[What is needed]
Exclude the pictures and set down, unaltered, the lines from the one that holds "Task: Open the 性別 dropdown in the age chart" through the end of the data.

[Material to process]
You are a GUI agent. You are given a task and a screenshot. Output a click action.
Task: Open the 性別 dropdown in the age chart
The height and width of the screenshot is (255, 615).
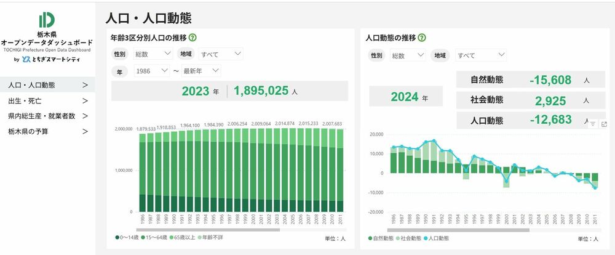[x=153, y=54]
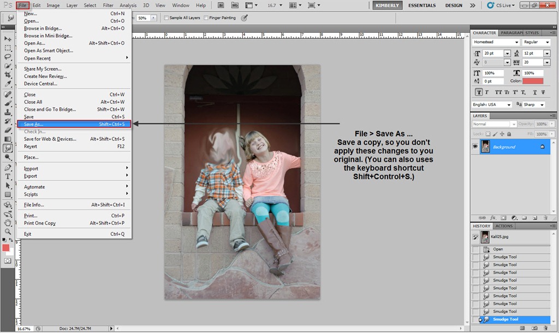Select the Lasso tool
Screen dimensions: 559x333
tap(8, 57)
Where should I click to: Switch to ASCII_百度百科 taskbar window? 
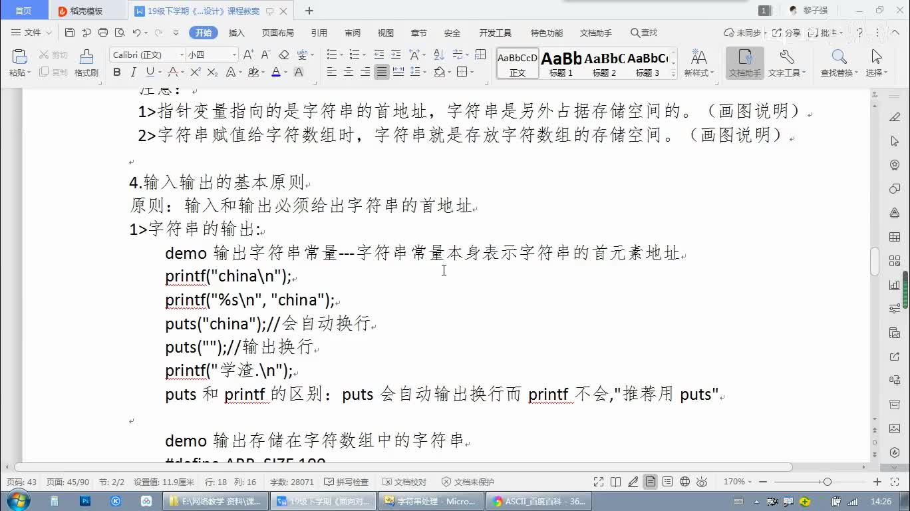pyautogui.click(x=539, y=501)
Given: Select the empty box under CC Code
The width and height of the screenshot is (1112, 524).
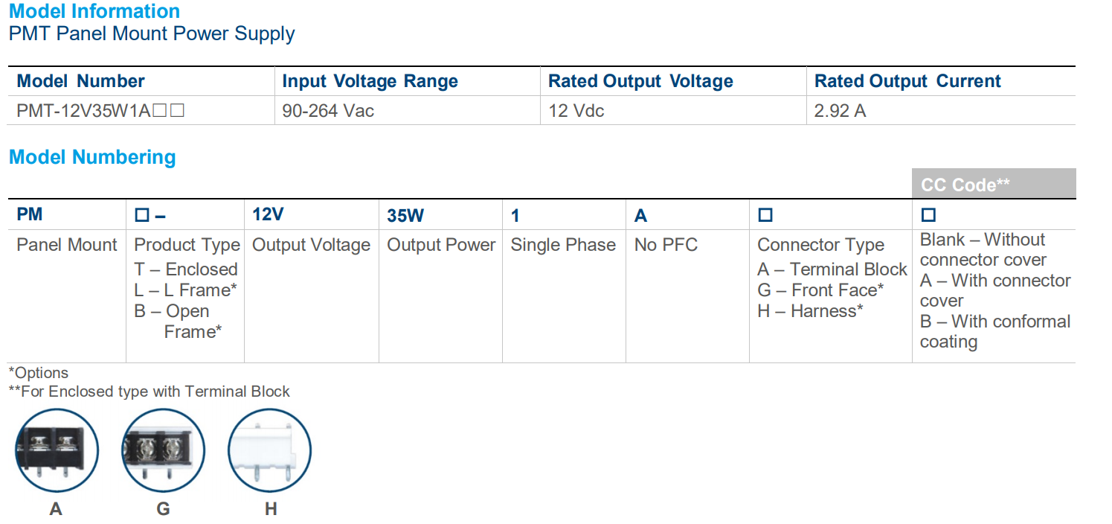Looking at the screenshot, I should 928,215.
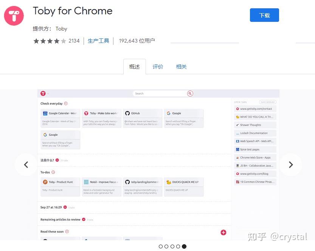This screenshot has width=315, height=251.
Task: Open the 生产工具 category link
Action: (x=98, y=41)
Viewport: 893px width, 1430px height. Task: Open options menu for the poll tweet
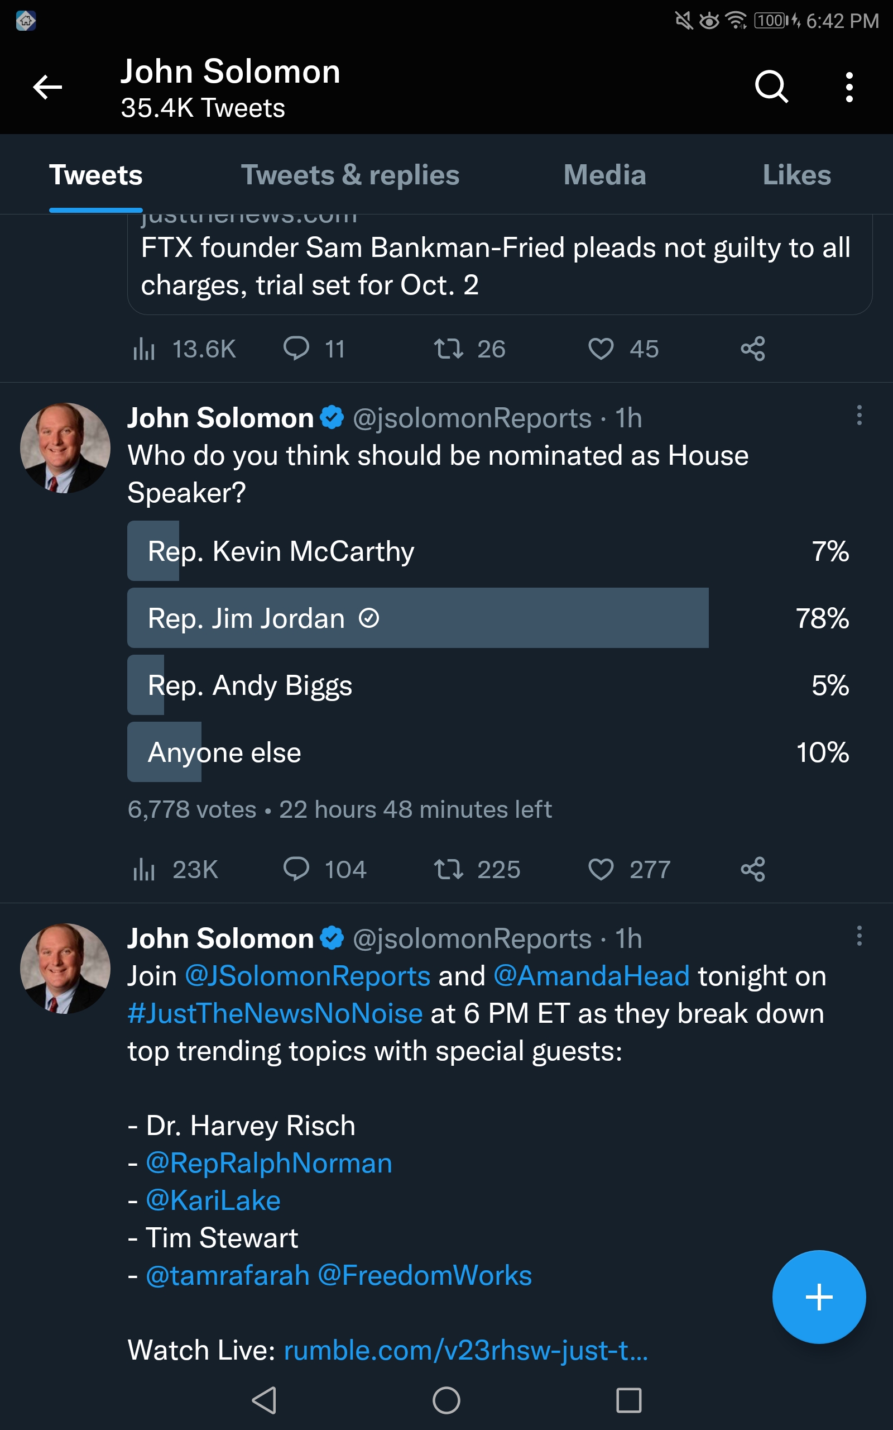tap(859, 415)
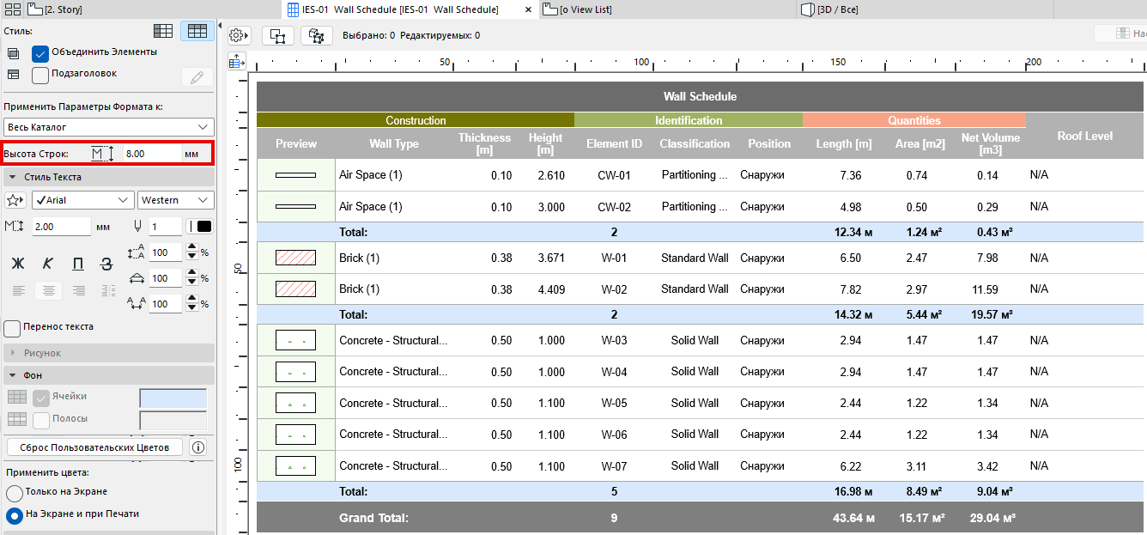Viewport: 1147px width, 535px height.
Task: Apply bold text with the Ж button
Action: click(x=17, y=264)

[Answer box]
Task: Open the 性別 dropdown in the age chart
The height and width of the screenshot is (255, 615).
[x=153, y=54]
Select the Lasso tool
Screen dimensions: 559x333
tap(8, 57)
Where should I click to: Switch to ASCII_百度百科 taskbar window? 
pyautogui.click(x=539, y=501)
Given: Select the empty box under CC Code
The width and height of the screenshot is (1112, 524).
Looking at the screenshot, I should 928,215.
This screenshot has width=315, height=251.
Task: Open the 生产工具 category link
Action: (x=98, y=41)
Viewport: 893px width, 1430px height. Task: Open options menu for the poll tweet
tap(859, 415)
Viewport: 1147px width, 535px height.
Task: Apply bold text with the Ж button
Action: click(x=17, y=264)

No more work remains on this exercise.